I’ve been a stay-at-home mom for almost a decade and let me tell you, there is only a small part of that that involves “staying home” — that’s another topic for another day, though. Like several of my friends, I have tried to justify my existence as such by taking on Herculean tasks inside and outside of the home just so when asked, “What do you do all day?”, I could rattle off any number of things:
I made gluten-free, peanut-free, dairy-free cupcakes for the student bake sale!
I hand addressed 150 envelopes for the PTA fundraiser!
I read the entire collection of Shel Silverstein Poems to the first grade and then taught them how to write sestinas!
I stitched Girls Scout badges onto sashes for the entire troop so that they’re ready in time for to deliver cookies that I ordered, sorted alphabetically by type and bagged up in hand crocheted delivery bags!
It was vital to me that other people knew I wasn’t lounging around, catching up on the early 2000 equivalent of #TGIT and eating Chex Mix.
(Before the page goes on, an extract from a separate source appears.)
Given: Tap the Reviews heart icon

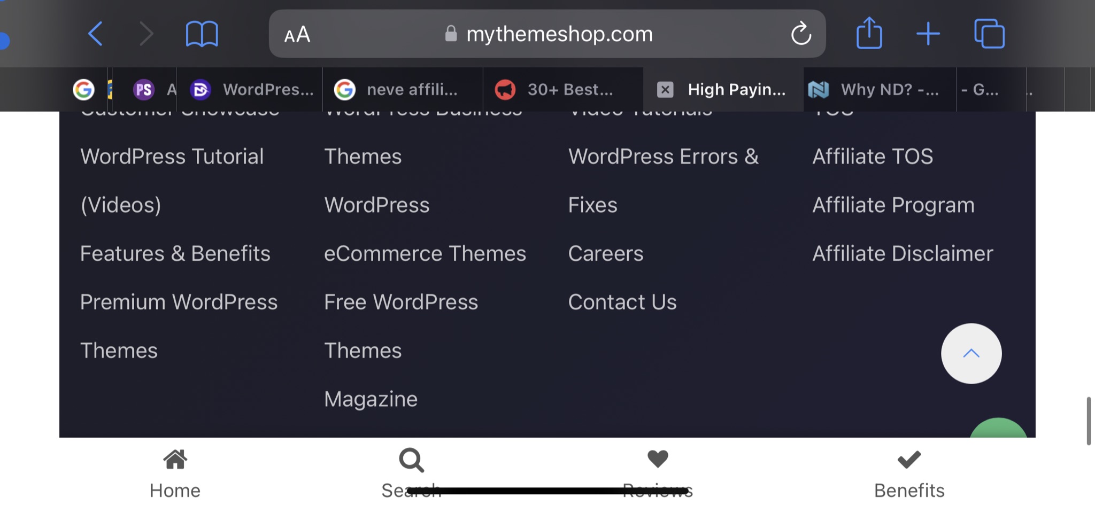Looking at the screenshot, I should 658,459.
Again, I was worshiping at the Idol of Busyness because I had something to prove. I had to have an answer when met with a question that is inherently designed to create tension. I nkow that “What do you do all day?” is a pretty beningn question, but raise your hand if you read “What do you do all day?” in your regular voice? Raise your hand if you read “What do you do all day?” in a more judgmental tone. Right.
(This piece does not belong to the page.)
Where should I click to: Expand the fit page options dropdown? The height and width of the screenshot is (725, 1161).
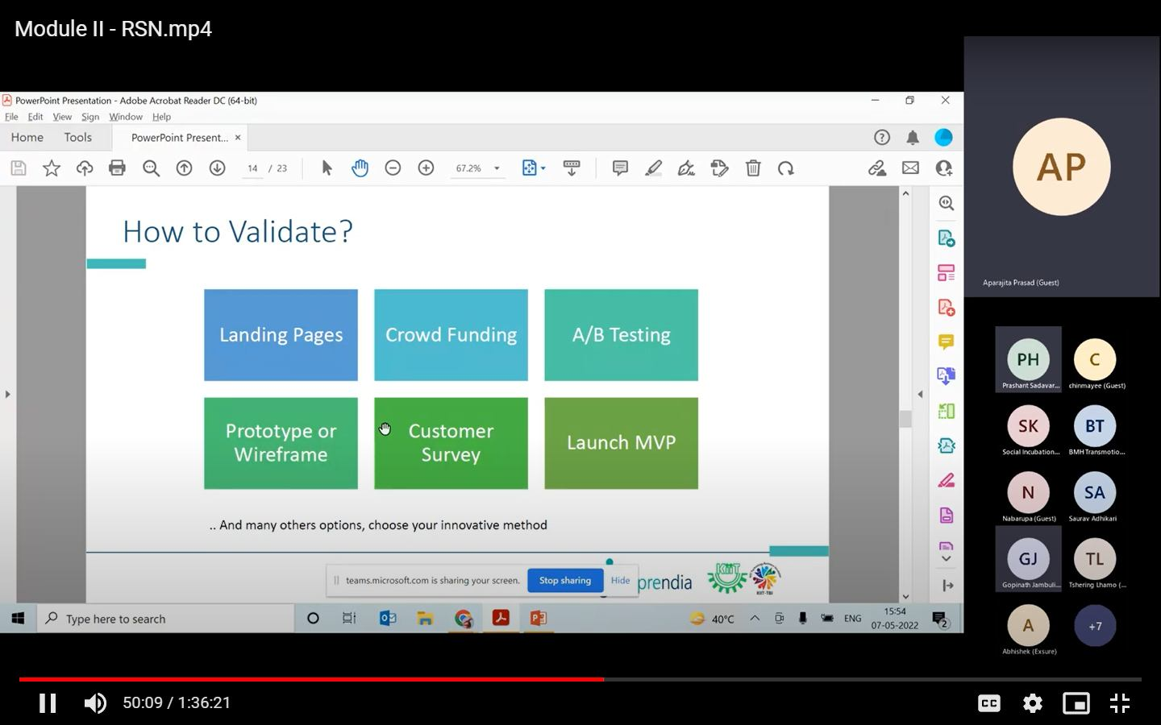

The Brusie article acknowledged that being at home was a luxury for her. After some consideration, she realized that being at home was a luxury for her husband.
When I’m in the weeds of daily life, wishing I had a clone, what I really want are words of affirmation — it’s one of my love languages (so is receiving gifts, are we surprised?). I do my best to remind the Hubs that I’m thankful for him and this life we have created together. I know that he does the same for me. Recognition that we are in this together, we’re both doing the best that we can and there’s no one else we’d rather be doing it with — that’s what I’m looking for. It’s the acknowledgement that who I am to him and to our family is paramount.
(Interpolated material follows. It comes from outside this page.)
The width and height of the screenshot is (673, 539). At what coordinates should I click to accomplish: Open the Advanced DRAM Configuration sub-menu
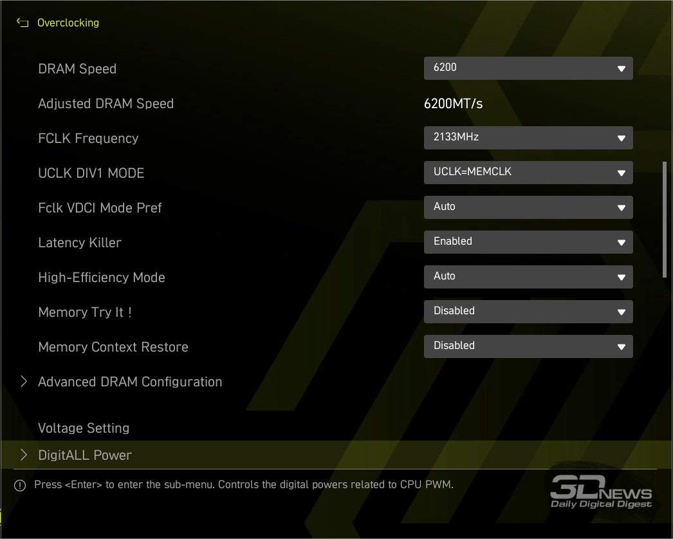click(130, 382)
I’m having a hard time with the word luxury. I hear that word and think crushed velvet, mink coats, high count thread sheets, and flossing my teeth with freshwater pearls. It’s a state of extravagance. Having a second home is a luxury. Having a cleaning lady is a luxury. Having a spouse who is an exceptional partner and parent who can remove the worry, provide security in knowing that your children are well taken care of , and provide peace of mind in knowing that if there is an unexpected earache, forgotten bake sale items, and overdue library books, all of those knotted snafus will be untangled and laid straight — that’s not an extravagance, that’s blessing.